If you don’t believe me, check out this ad, seriously the most pathetic fucking thing I think I’ve ever seen. A market research department for a giant, highly-profitable corporation came to the conclusion that enough Americans could identify with this poor fucking sap that they ought to put this commercial on television. Here, my friends, is what is wrong with America in a convenient disposable cup:
Here’s the thing. This poor guy is not getting off on bombing anybody. The dark angels of his nature, the destructive passion within, is getting no more satisfaction from American imperialism than his fun time desires are from that stupid pudding.
The wasted energy that he calls his life has just been beaten down by the work and the traffic and the boss and the bullshit.
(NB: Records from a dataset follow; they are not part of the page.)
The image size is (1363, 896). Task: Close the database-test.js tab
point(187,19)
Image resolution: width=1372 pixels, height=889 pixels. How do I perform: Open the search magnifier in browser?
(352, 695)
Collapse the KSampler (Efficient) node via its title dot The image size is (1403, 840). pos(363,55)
It’s not even aggressiveness. It’s worse. He’s numb, deadened. That’s why this guy may even know quite well that we go to war not because it’s right or we’re angry but because folks who are rich and powerful benefit from it. But he feels totally powerless to do anything but make himself fat with the only happiness in his life, some fake chocolate and a mildly affectionate but totally boring relationship with his long-suffering kid.
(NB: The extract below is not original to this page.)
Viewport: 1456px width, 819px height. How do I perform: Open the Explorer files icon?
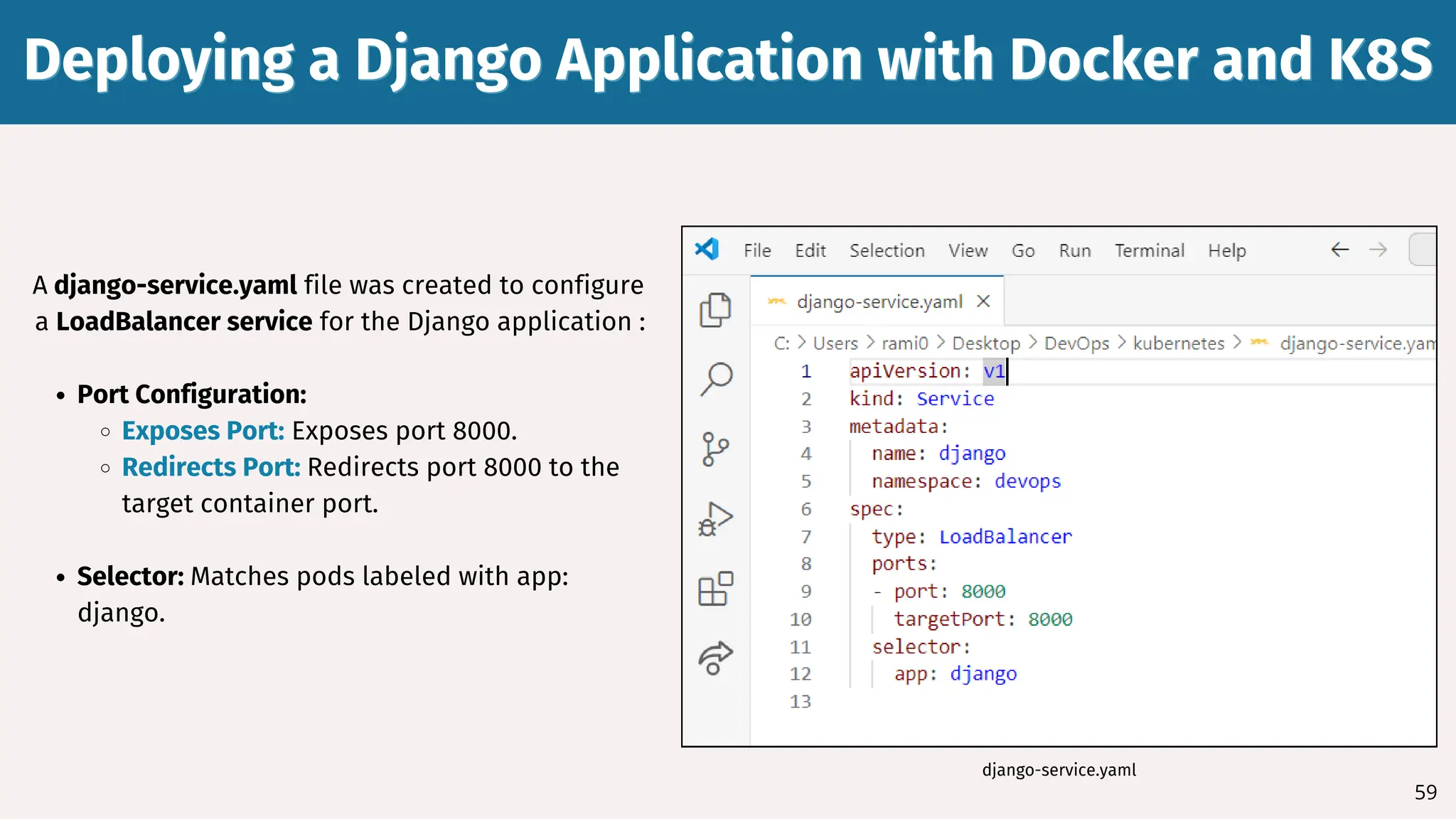coord(715,310)
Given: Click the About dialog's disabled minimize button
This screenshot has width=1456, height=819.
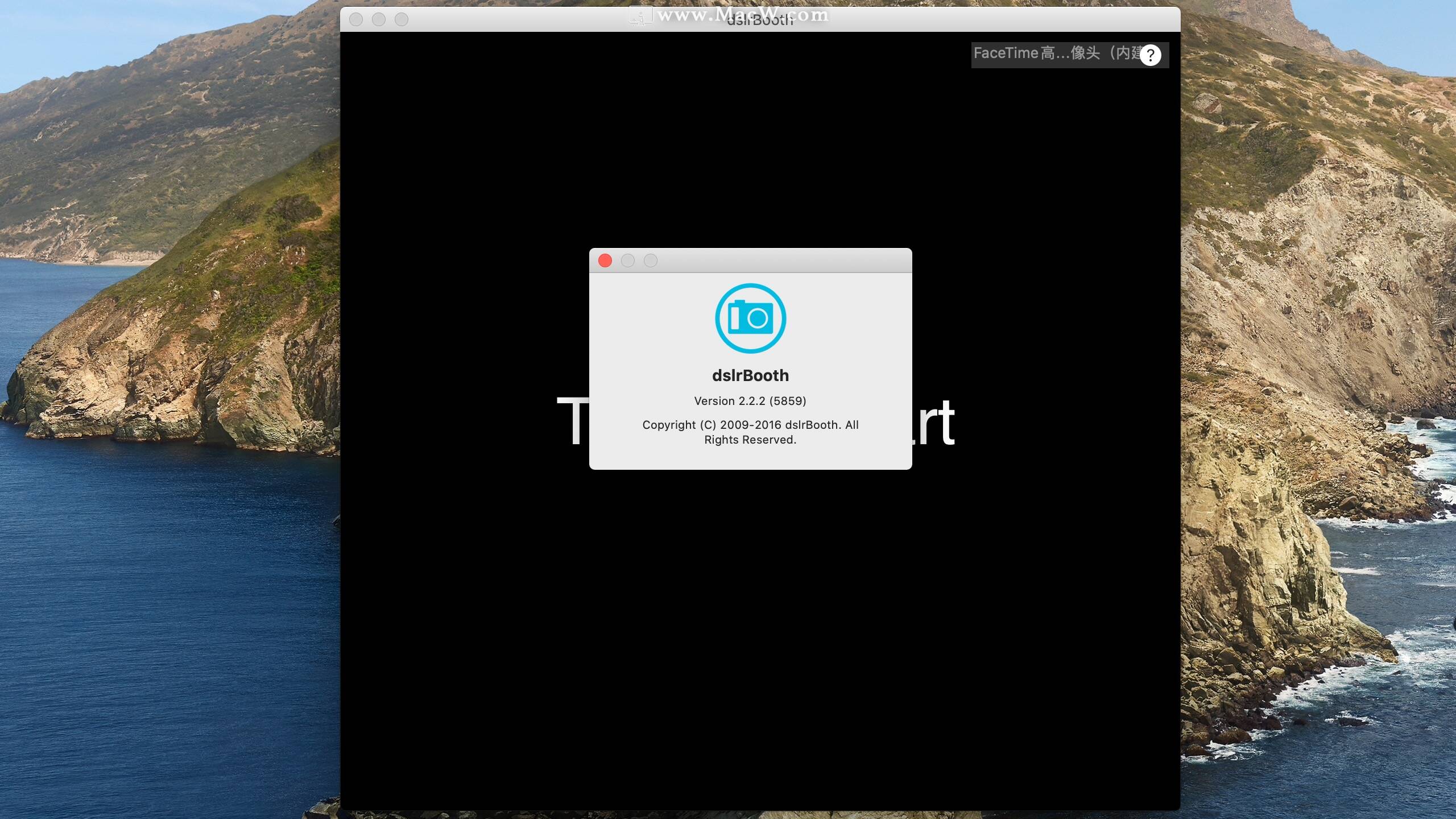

Sure, we have armed tea partiers and radio call-in yellers and right wing angry-ass nutbags, and many of these guys do provide the regime major cover for their imperial adventures. But so do “liberals.” The politics of aggression don’t explain why most Americans oppose going to war in Syria — even under the sway of a mainstream media that frames the debate as either saving the Syrians or not saving the Syrians — but are resigned to the reality that it’s going to happen no matter what.
As David Graeber points out in a brilliant recent essay here, the neoliberal project over the last several decades has been, more than anything else, a war on the imagination. On the sense that things could be different, that another world is possible. That, for instance, all the incredible wealth on planet earth could nourish people and places rather than destroy them. That people could be free. That life could hold greater, far more intense pleasures in it than the consumer goods that are supposed to make up for all the concessions of everyday life.
And why? Why has quashing people’s dreams been even more strategically important to the Man than, for instance, even making money? Because our imagination is fueled by libidinal desire, a desire that roundly rejects the depressing numbness of the work-squandered life of pudding man. And all the contemporary insanities, like endless war and chronic disaster, that this kind of life makes people tolerate as inevitable. Elites around the world are still constantly guarding against another libidinal revolution, against the demands for a free and pleasurable everyday life not centered around the banality of the workplace but the joys of really living it up. From the police state hysteria around any whiff of collective protest to the massive private national security and intelligence-gathering apparatus, what looks like power might actually just be shrill, hysterical, and massively insecure.
What are they so terrified of, anyway? The most powerful force in the world, that’s what. Perhaps they know that we are done settling for pudding.